A registry for managing and executing hooks.

The hooks have a generic object as input and can access it.

hooks

a list of registered hooks.

Type:

list[collections.abc.Callable[[drytorch.lib.hooks._T_contra], None]]

Initialize.

execute(input_object: _T_contra) None[source]

Execute the registered hooks in order of registration.

Parameters:

input_object (_T_contra) – the input to pass to each hook.

Return type:

None

register(hook: Callable[[_T_contra], None]) None[source]

Register a single hook.

Parameters:

hook (Callable[[_T_contra], None]) – the hook to register.

Return type:

None

register_all(hook_list: list[Callable[[_T_contra], None]]) None[source]

Register multiple hooks.

Parameters:

hook_list (list[Callable[[_T_contra], None]]) – the list of hooks to register.

Return type:

None

class MetricExtractor(metric: ObjectiveProtocol[Any, Any] | str | None = None, monitor: MonitorProtocol | None = None)[source]

Bases: object

Handle extraction of metrics from trainer/validation protocols.

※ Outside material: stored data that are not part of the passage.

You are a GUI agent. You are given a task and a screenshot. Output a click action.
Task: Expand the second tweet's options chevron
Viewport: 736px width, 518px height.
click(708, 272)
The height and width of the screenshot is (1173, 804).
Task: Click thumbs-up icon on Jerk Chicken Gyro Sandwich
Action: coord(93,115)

This class is responsible for interfacing with trainer and validation protocols to extract metric values.

metric_spec

the metric specification (name or protocol instance).

Type:

drytorch.core.protocols.ObjectiveProtocol[Any, Any] | str | None

optional_monitor

evaluation protocol to monitor.

Type:

drytorch.core.protocols.MonitorProtocol | None

Initialize.

Parameters:
  • metric (p.ObjectiveProtocol[Any, Any] | str | None) – name of the metric to monitor or metric calculator instance.

  • monitor (p.MonitorProtocol | None) – evaluation protocol to monitor.

property metric_name: str | None

Get the resolved metric name.

extract_metric_value(instance: TrainerProtocol[Input, Target, Output], tracker: MetricTracker[Output, Target]) float[source]

Extract and return the metric value from the instance.

Parameters:
  • instance (TrainerProtocol[Input, Target, Output]) – Trainer instance to extract from.

  • tracker (MetricTracker[Output, Target]) – objectives.MetricTracker to potentially update metric name.

Returns:

The extracted metric value.

Raises:

MetricNotFoundError – if the specified metric is not found.

Return type:

float

get_metric_best_is() Literal['auto', 'higher', 'lower'] | None[source]

Get the best_is preference from the metric if available.

Return type:

Literal[‘auto’, ‘higher’, ‘lower’] | None

class MetricMonitor(metric: ObjectiveProtocol[Output, Target] | str | None = None, monitor: MonitorProtocol | None = None, min_delta: float = 1e-08, patience: int = 0, best_is: Literal['auto', 'higher', 'lower'] = 'auto', filter_fn: Callable[[Sequence[float]], float] = operator.itemgetter(-1))[source]

Bases: Generic[Output, Target]

Handle metric monitoring and alerts when performance stops increasing.

metric_tracker

handles metric value tracking and improvement detection.

Type:

drytorch.lib.objectives.MetricTracker[drytorch.lib.hooks.Output, drytorch.lib.hooks.Target]

extractor

handles metric extraction from protocols.

Type:

drytorch.lib.hooks.MetricExtractor

Initialize.

Parameters:
  • metric (p.ObjectiveProtocol[Output, Target] | str | None) – name of the metric to monitor or metric calculator instance.

  • monitor (p.MonitorProtocol | None) – evaluation protocol to monitor.

  • min_delta (float) – minimum change required to qualify as an improvement.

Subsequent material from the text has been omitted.